Based on these allegations, the SEC instituted proceedings against Scronce for violation of (1) “Section 10(b) of the Exchange Act and Rule 10b-5 thereunder which prohibit fraudulent conduct in connection with the purchase or sale of securities”; (2) “Section 13(b)(5) of the Securities Act which prohibits the knowing falsification of any book, record, or account or circumvention of internal controls”; (3) “Section 13(a) of the Exchange Act and Rules 13a-11 and 12b-20 promulgated thereunder, which collectively require issuers of securities registered pursuant to Section 12 of the Exchange Act to file with the Commission accurate current reports on Form 8-K that contain material information necessary to make the required statements made in the reports not misleading”; (4) “Section 13(b)(2)(A) of the Exchange Act, which requires Section 12 registrants to make and keep books, records, and accounts that accurately and fairly reflect the transactions and dispositions of their assets”; and (5) “Rule 13b2-1 of the Exchange Act, which prohibits the direct or indirect falsification of any book, record or account subject to Section 13(b)(2)(A) of the Exchange Act.” Without admitting or denying the findings, Scronce agreed to disgorgement in the amount of $376,007; prejudgment interest in the amount of $29,212.47; and a civil monetary penalty in the amount of $140,000, and to a ten-year ban on acting as an officer or director of any issuer.

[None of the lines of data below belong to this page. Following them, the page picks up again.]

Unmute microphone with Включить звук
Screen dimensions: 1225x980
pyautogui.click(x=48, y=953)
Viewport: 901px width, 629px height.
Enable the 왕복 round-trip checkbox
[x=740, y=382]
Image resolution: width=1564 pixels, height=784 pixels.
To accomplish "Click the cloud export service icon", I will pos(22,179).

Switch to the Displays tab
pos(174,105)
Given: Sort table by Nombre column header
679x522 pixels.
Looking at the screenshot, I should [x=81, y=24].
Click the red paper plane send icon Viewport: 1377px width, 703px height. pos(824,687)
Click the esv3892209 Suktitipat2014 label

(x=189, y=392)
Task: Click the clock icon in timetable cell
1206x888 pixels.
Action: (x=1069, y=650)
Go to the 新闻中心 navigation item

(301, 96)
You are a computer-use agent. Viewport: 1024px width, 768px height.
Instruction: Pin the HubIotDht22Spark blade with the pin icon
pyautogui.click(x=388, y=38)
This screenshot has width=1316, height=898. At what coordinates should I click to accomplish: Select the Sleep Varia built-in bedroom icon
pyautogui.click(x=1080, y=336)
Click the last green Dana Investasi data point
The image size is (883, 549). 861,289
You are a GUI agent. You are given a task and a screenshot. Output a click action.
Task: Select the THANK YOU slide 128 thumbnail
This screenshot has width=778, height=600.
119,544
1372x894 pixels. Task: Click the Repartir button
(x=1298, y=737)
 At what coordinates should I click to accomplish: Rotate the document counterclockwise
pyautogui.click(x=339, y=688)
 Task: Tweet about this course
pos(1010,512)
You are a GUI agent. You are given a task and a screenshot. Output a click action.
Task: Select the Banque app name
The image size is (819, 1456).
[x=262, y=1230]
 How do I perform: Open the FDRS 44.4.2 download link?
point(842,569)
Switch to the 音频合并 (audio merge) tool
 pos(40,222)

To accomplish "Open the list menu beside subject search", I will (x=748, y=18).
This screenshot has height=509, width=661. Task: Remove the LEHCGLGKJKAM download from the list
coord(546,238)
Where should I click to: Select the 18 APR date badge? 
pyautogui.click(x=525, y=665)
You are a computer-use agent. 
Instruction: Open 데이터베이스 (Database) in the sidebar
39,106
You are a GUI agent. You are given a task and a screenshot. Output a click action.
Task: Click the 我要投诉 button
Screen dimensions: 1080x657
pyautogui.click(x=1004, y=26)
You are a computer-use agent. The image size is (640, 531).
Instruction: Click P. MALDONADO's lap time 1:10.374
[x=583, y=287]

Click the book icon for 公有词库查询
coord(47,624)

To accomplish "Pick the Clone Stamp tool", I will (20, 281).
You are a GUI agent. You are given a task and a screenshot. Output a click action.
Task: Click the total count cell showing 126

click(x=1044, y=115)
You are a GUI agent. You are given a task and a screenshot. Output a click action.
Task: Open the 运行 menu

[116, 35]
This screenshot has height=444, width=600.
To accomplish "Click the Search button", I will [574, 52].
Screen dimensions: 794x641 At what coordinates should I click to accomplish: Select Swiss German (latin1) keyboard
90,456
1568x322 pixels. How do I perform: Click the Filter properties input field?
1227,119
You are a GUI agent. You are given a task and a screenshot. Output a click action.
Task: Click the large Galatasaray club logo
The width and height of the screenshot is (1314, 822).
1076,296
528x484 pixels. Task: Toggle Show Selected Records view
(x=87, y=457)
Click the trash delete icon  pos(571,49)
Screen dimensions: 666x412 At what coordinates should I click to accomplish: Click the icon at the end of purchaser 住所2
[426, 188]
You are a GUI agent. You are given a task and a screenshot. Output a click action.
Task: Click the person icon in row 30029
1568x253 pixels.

The SEC did not stop there, though. It also charged Hedrick and Mize for violation of (1) “Section 13(b)(5) of the Securities Act which prohibits the knowing falsification of any book, record, or account or circumvention of internal controls”; (2) “Section 13(b)(2)(A) of the Exchange Act, which requires Section 12 registrants to make and keep books, records, and accounts that accurately and fairly reflect the transactions and dispositions of their assets”; and (3) “Rule 13b2-1 of the Exchange Act, which prohibits the direct or indirect falsification of any book, record or account subject to Section 13(b)(2)(A) of the Exchange Act,” none of which requires the SEC to prove that an individual acted with scienter. In addition, the SEC charged Hedrick with causing Scronce’s violations of Section 10(b) of the Exchange Act and Rule 10b-5 promulgated thereunder and with causing “PCTEL’s violations of Section 13(a) of the Exchange Act and rules 13a-11 and 12b-20 promulgated thereunder, which collectively require issuers of securities registered pursuant to Section 12 of the Exchange Act to file with the Commission accurate current reports on Form 8-K that contain material information necessary to make the required statements made in the reports not misleading.”

Hedrick and Mize, like Scronce, agreed to resolve the charges without admitting or denying the findings. Each of them agreed to pay civil monetary penalties in the amount of $25,000. Notably, these sanctions do not reflect that Hedrick was charged with causing Scronce’s and PCTEL’s fraud violations, while Mize was only charged with strict liability violations.

We expect the SEC to continue using books and records and internal control charges to pursue companies and senior executives who play a role in fraudulent schemes, even where an individual did not act intentionally or even recklessly.